Of the lines listed below, return exactly those that run from the line containing "Click 回复 to reply to comment" through the line containing "Click back arrow", both included.

GIVEN RECORDS >>

━━━━

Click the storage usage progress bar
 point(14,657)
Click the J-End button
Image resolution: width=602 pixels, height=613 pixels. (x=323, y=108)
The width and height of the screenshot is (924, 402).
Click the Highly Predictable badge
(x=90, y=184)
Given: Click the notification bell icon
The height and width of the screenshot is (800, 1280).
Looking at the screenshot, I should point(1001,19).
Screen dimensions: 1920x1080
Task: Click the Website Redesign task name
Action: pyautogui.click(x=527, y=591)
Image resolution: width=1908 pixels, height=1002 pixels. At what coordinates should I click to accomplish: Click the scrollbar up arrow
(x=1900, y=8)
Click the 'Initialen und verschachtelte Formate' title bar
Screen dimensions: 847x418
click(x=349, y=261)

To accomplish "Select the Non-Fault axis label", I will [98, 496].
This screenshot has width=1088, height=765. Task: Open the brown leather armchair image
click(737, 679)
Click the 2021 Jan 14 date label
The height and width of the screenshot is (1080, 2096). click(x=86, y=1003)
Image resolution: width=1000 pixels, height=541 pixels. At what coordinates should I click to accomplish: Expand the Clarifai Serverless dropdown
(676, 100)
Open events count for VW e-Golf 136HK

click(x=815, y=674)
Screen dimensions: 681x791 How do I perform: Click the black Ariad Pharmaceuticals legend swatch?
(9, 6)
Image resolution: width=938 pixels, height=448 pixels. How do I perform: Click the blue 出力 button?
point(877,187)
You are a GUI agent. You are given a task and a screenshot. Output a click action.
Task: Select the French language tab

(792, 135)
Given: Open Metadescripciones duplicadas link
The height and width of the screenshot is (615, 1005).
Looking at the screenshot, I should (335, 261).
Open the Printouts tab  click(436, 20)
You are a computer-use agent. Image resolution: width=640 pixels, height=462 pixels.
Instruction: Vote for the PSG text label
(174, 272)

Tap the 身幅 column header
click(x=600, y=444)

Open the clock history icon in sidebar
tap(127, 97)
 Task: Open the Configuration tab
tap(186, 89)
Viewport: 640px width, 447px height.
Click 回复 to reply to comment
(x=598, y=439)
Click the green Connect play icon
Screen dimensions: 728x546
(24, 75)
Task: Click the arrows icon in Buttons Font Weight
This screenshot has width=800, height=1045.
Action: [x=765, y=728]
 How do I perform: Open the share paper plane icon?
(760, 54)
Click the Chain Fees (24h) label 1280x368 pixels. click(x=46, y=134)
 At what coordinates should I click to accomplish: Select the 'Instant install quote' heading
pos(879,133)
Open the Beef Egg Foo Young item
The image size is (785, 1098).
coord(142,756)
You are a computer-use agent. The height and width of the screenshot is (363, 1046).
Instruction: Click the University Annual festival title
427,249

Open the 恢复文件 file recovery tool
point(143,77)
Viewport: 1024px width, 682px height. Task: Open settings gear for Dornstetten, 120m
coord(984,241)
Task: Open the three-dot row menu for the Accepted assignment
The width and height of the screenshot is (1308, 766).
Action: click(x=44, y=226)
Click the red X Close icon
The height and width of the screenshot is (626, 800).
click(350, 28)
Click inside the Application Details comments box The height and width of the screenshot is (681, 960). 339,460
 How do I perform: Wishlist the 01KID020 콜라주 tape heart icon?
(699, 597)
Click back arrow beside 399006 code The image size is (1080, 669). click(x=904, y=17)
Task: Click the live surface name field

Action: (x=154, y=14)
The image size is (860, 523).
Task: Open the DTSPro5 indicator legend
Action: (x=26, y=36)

━━━━

COMPLETED TASK >>
Click 回复 to reply to comment
(x=598, y=439)
Click the green Connect play icon
Screen dimensions: 728x546
(24, 75)
Task: Click the arrows icon in Buttons Font Weight
This screenshot has width=800, height=1045.
Action: [x=765, y=728]
 How do I perform: Open the share paper plane icon?
(760, 54)
Click the Chain Fees (24h) label 1280x368 pixels. click(x=46, y=134)
 At what coordinates should I click to accomplish: Select the 'Instant install quote' heading
pos(879,133)
Open the Beef Egg Foo Young item
The image size is (785, 1098).
coord(142,756)
You are a computer-use agent. The height and width of the screenshot is (363, 1046).
Instruction: Click the University Annual festival title
427,249

Open the 恢复文件 file recovery tool
point(143,77)
Viewport: 1024px width, 682px height. Task: Open settings gear for Dornstetten, 120m
coord(984,241)
Task: Open the three-dot row menu for the Accepted assignment
The width and height of the screenshot is (1308, 766).
Action: click(x=44, y=226)
Click the red X Close icon
The height and width of the screenshot is (626, 800).
click(350, 28)
Click inside the Application Details comments box The height and width of the screenshot is (681, 960). 339,460
 How do I perform: Wishlist the 01KID020 콜라주 tape heart icon?
(699, 597)
Click back arrow beside 399006 code The image size is (1080, 669). click(x=904, y=17)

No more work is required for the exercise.